Friday, February 13, 2009

12 Weightless Tricks

From Em

* Switch one soda. Exchange one soda (diet or regular) that you drink every day for water. In one study, dieters who replaced almost all sweetened drinks with H2O lost an average of five pounds more than those who didn’t. Even limiting diet drinks can help, says Heather Bauer, RD, founder of Nu-Trin nutrition counseling center in New York City.

* Eat and run.
Before you reach for that candy bar, think about how far you need to run to burn those calories.

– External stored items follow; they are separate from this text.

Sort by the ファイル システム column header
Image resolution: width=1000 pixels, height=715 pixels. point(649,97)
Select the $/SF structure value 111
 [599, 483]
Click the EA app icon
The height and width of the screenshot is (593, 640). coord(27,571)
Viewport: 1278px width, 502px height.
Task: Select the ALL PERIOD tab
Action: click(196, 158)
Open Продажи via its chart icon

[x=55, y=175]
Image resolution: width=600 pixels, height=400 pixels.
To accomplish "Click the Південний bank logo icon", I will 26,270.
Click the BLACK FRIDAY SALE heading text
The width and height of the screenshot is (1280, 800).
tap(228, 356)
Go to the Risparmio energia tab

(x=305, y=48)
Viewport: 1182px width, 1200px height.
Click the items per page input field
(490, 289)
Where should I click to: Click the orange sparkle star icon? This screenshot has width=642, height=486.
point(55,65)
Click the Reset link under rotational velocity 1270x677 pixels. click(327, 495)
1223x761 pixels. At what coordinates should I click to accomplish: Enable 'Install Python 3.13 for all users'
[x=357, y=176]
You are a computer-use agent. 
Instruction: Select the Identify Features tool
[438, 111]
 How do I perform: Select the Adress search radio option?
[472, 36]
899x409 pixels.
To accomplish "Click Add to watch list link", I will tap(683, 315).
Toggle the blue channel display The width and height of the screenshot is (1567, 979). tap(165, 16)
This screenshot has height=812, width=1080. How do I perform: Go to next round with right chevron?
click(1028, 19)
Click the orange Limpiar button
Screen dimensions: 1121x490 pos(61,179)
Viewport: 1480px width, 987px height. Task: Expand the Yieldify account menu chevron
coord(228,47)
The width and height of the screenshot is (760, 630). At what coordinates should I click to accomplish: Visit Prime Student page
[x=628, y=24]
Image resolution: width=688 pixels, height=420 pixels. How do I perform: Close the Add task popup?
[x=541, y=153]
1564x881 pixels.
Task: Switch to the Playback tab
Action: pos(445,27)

* Chew slowly. In a recent study, when the subjects were told to eat quickly, they ate 646 calories in nine minutes, but when they were encouraged to pause between bites and chew each mouthful 15 to 20 times, they took in just 579 calories in 29 minutes.

* Sleep.
Replacing one hour of “inactive” awake time with sleep can slash your calorie intake by about six percent, due to hormonal changes and simply by giving you fewer chances to eat, says recent research.

* Turn in a little hungry. Nighttime snacks can add up to 300 extra calories daily, says Julie Upton, RD. On a scale of one to 10, one being faint due to hunger and 10 being stuffed, go to bed at about six.

* Be a flextarian. Going meatless for at least two meals a week can help reduce the amount of saturated fat and calories you consume, says Bauer.

* Change your dressing. A salad is certainly virtuous — until you pour on the dressing. In fact, people can often get more fat and calories from dressings than any other food, says Bauer. Try the new salad dressing spritzers, which add flavor for just 10 calories.

* Leave a few bites behind. This equals about 100 calories, which is all you need to cut down from your daily diet to avoid gaining the one to two pounds most adults put on every year, says Jim Hill, PhD, co-founder of America on the Move.

* Go the extra mile. This will help you ward off weight gain. That’s just 2,000 steps (or about a walk around the block).

* Jump rope. This will up the calorie burn of your walking workout. Start by doing 20 jumps every five to 10 minutes.

* Sit in front of the TV … on a stability ball.
“It gets you to hold in your abdominal muscles, so you’re building strength and helping posture,” says Katie Duggan, MPH, manager of the Prevention Research Center at St. Louis University’s School of Public Health.
* Exercise while you e-mail. Sit upright and inhale deeply. As you exhale slowly, draw your lower abdominals in toward your spine. Hold them tight (while you take a few easy breaths) for as long as it takes you to write an e-mail.